* _TASK DETAILS_
Once you have found the line with "The width and" in the records below, retype it and every line after it to the end exactly, with no pictures and nothing more.

------ INFORMATION SHOWN ------

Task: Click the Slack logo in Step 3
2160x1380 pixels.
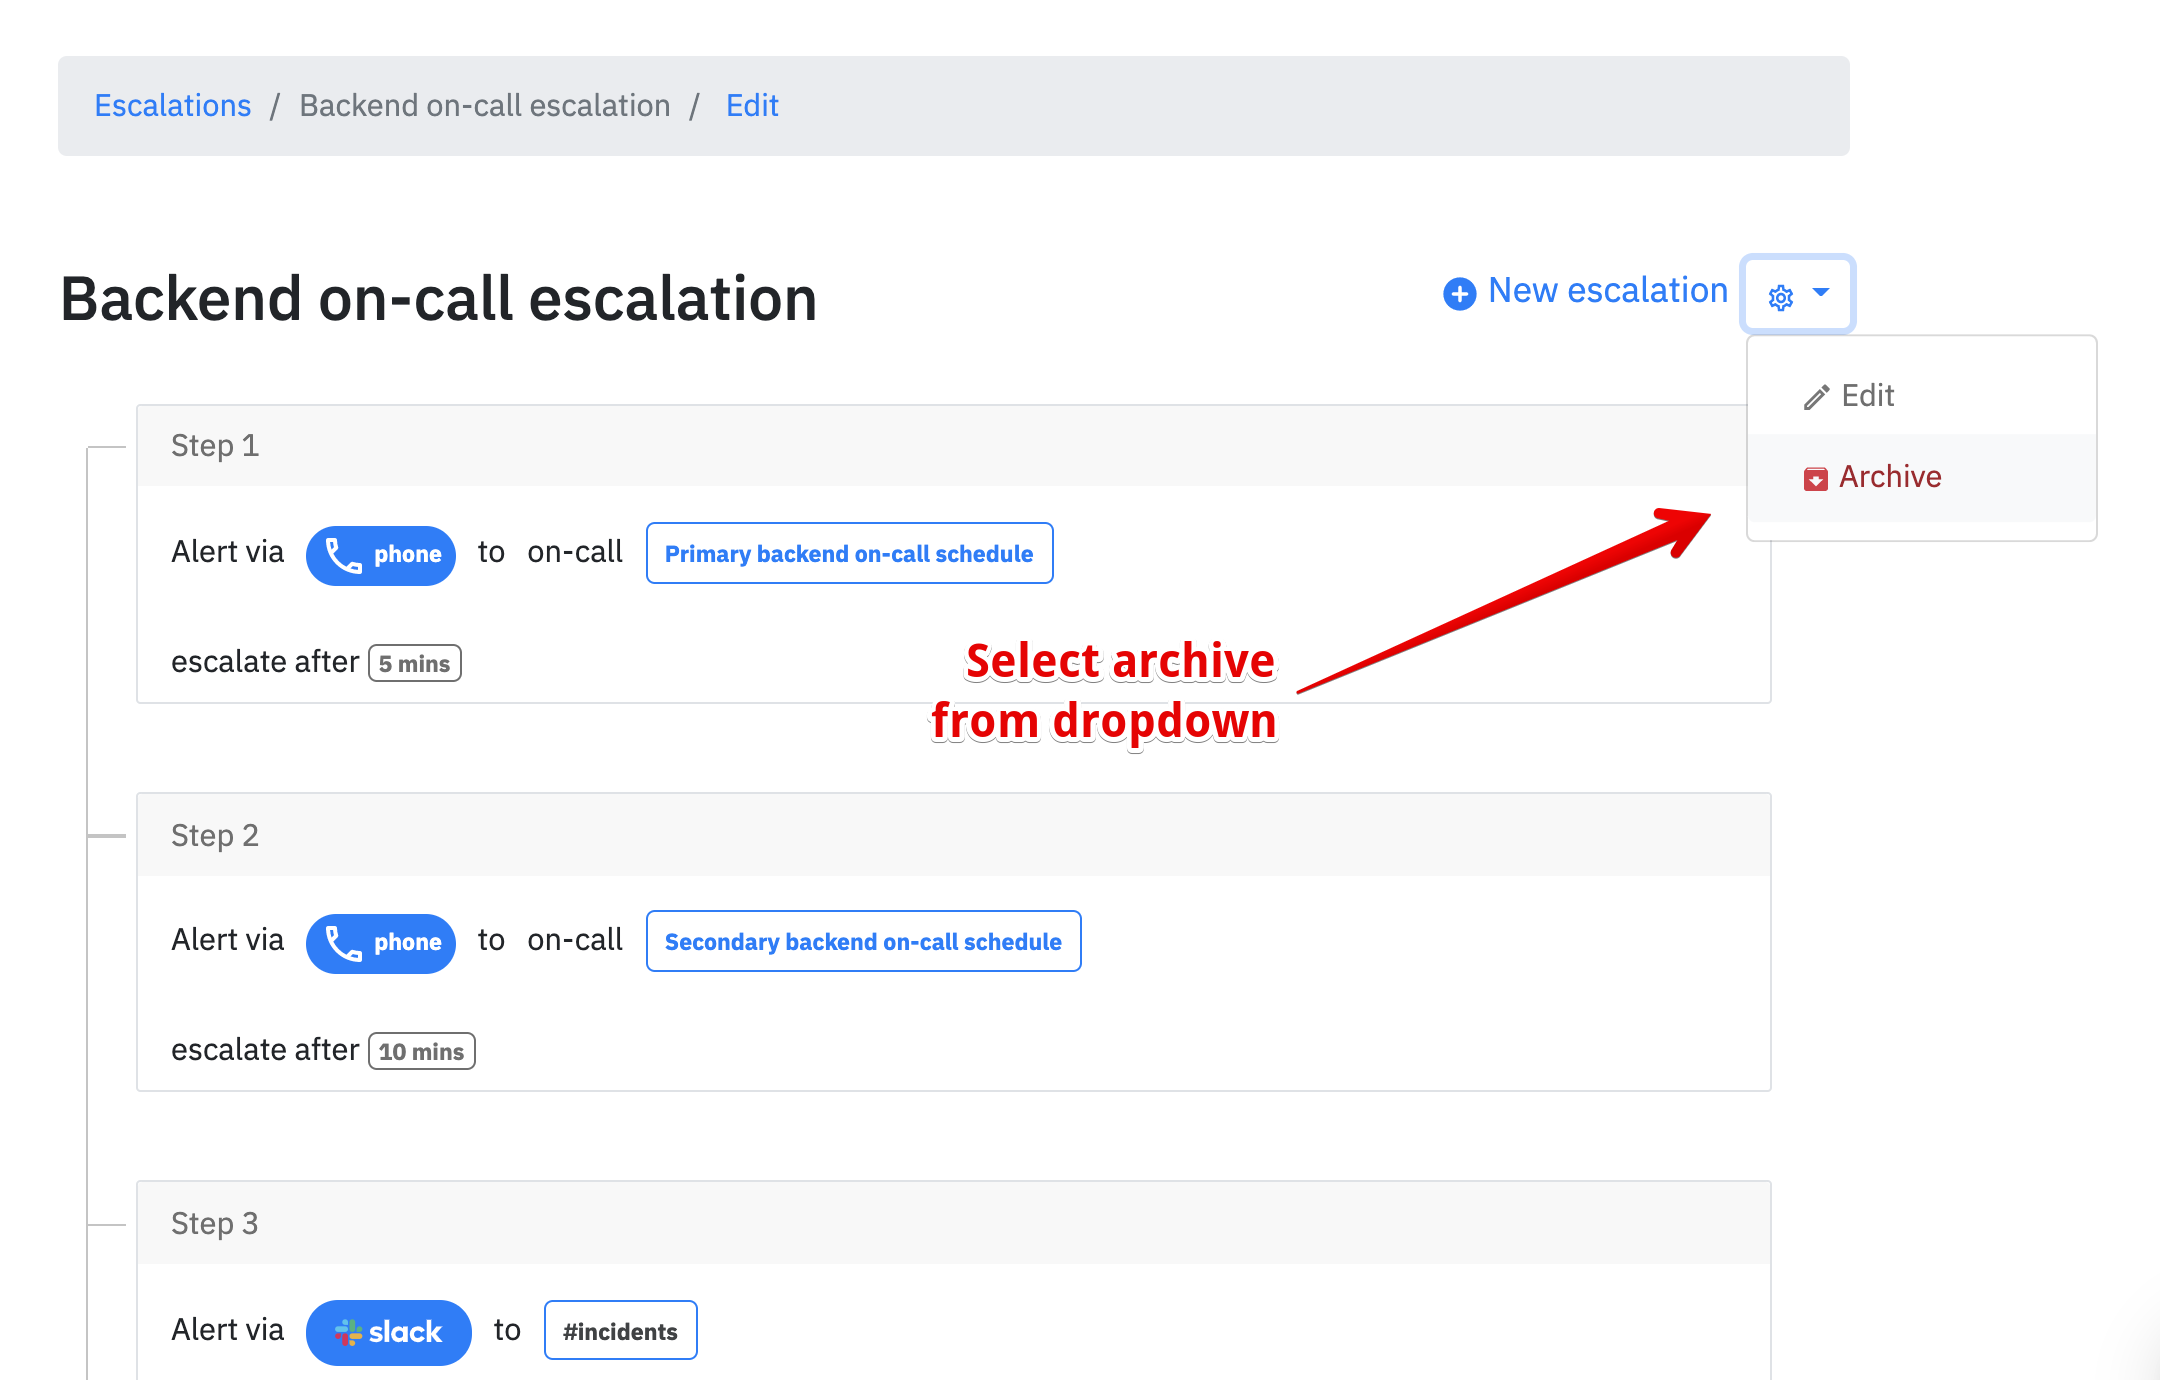Action: pos(348,1332)

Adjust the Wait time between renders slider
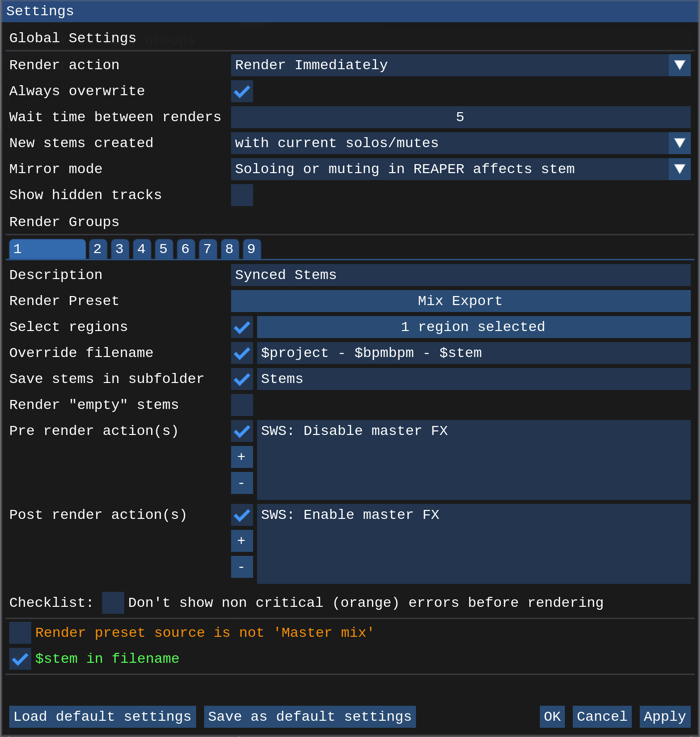coord(460,117)
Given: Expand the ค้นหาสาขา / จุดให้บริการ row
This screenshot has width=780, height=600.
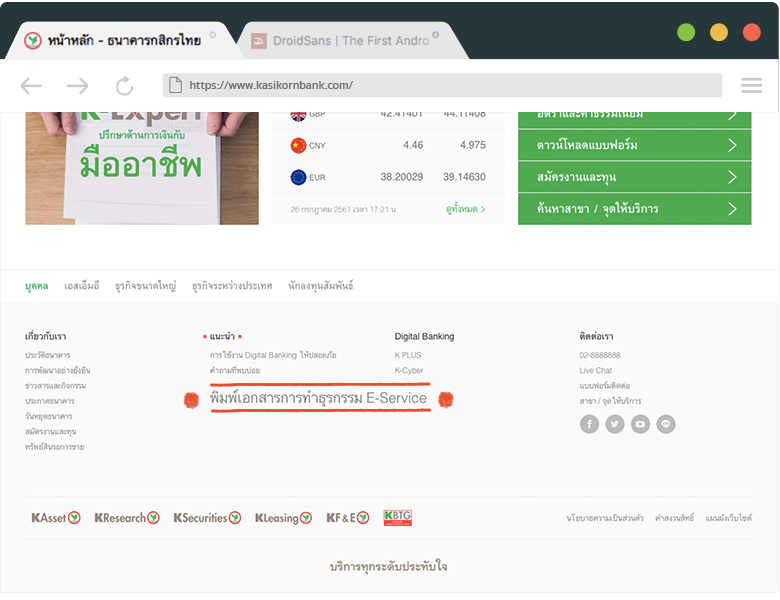Looking at the screenshot, I should [634, 209].
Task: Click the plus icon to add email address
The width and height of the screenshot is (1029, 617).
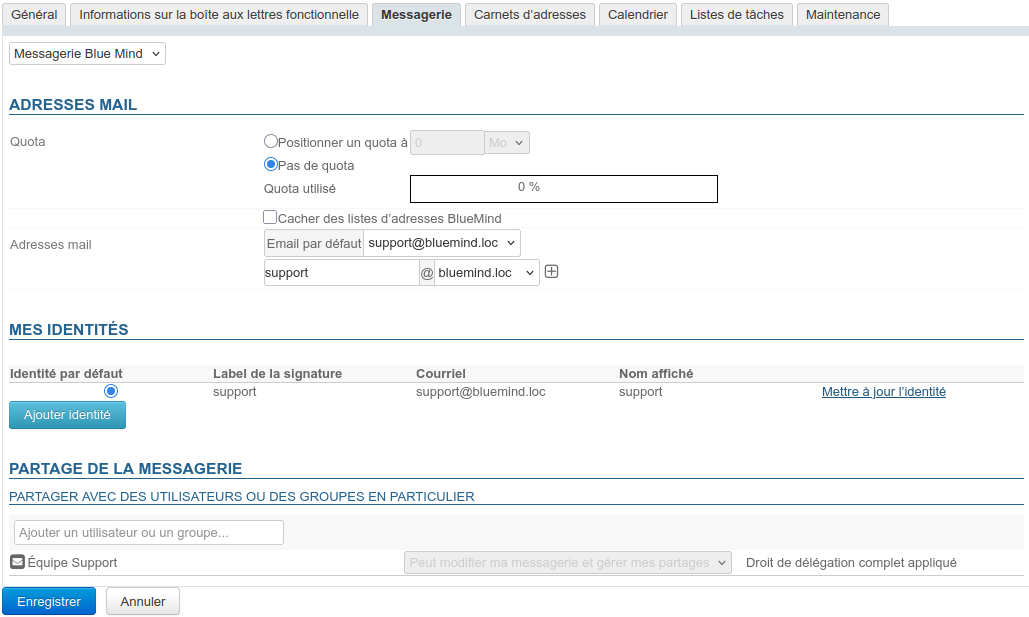Action: click(551, 272)
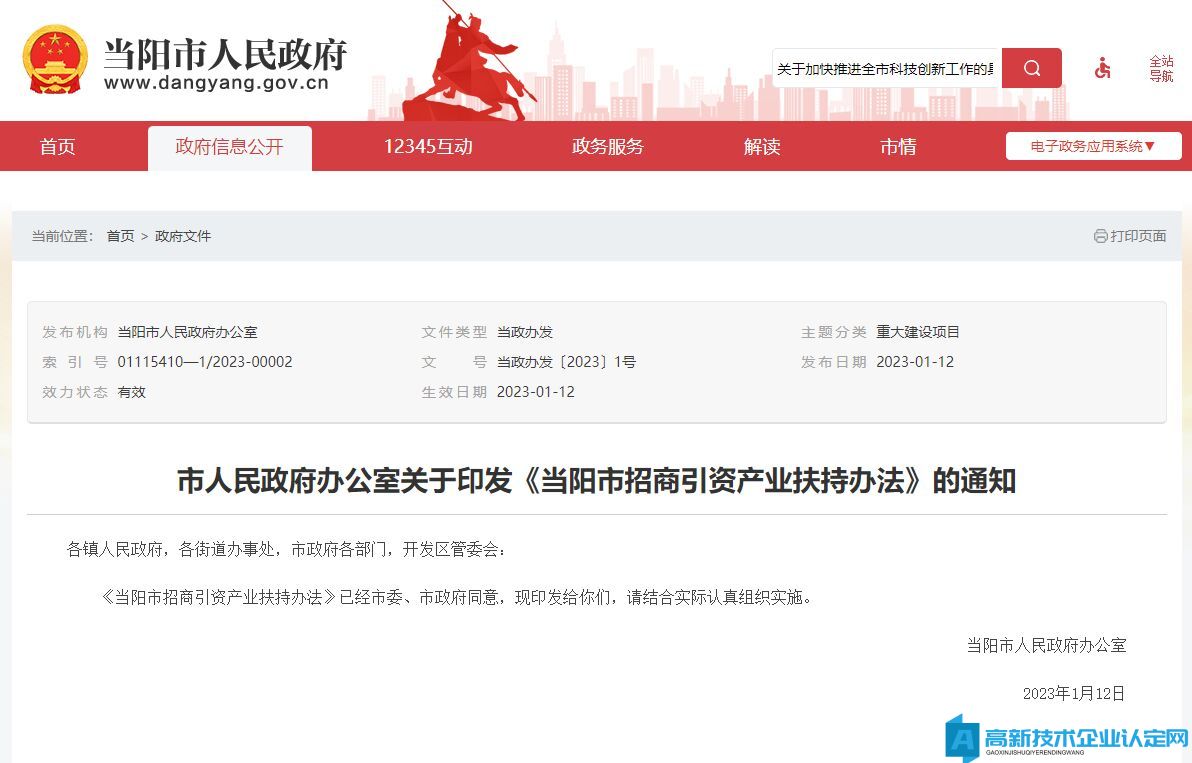Click the magnifier search button
This screenshot has height=763, width=1192.
pyautogui.click(x=1031, y=68)
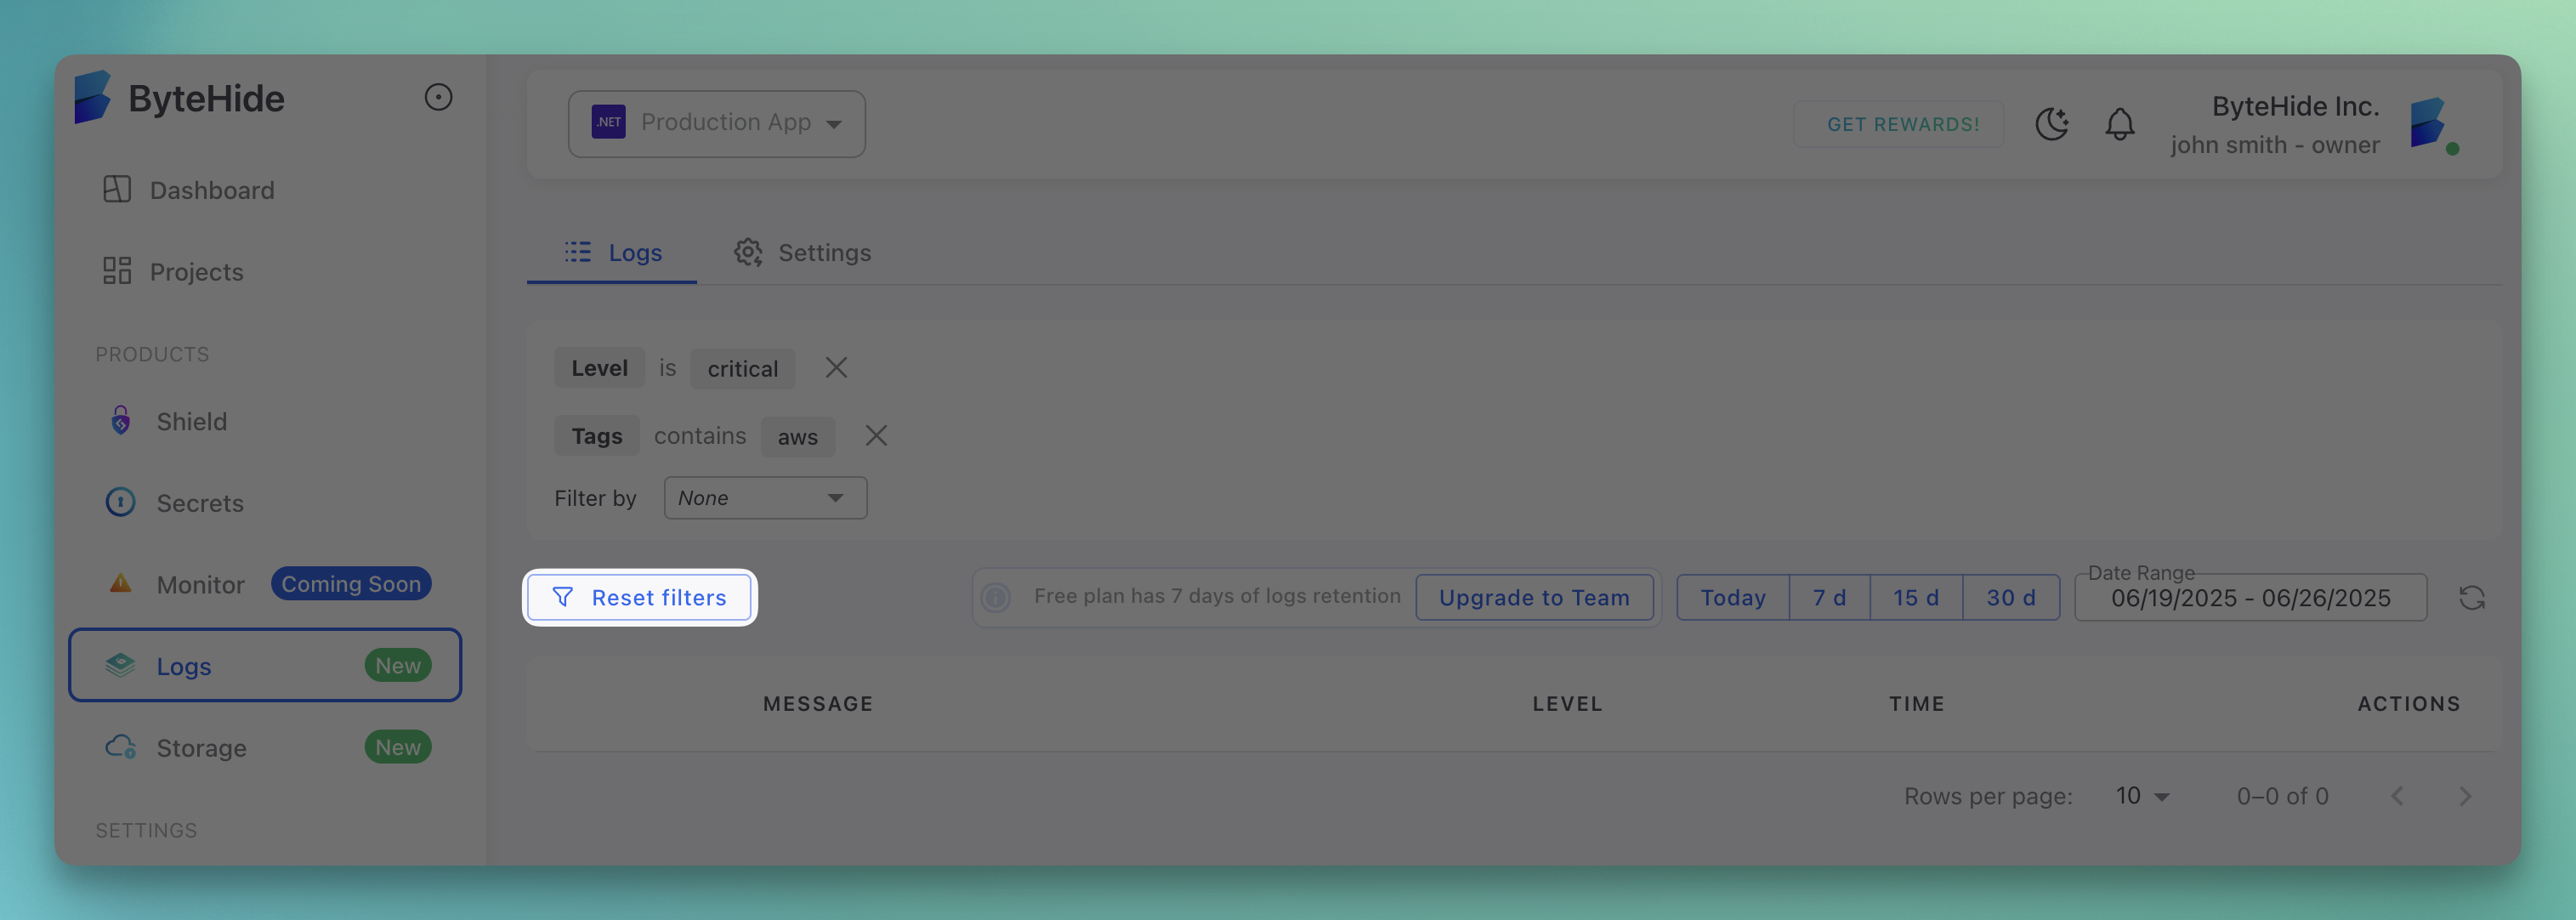Screen dimensions: 2576x920
Task: Click Upgrade to Team button
Action: coord(1533,597)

------

* _WRITTEN REPLY_
The width and height of the screenshot is (1029, 617).
Action: click(551, 272)
Click the magnifier search button
This screenshot has height=763, width=1192.
pyautogui.click(x=1031, y=68)
Screen dimensions: 2576x920
Task: Click Upgrade to Team button
Action: coord(1533,597)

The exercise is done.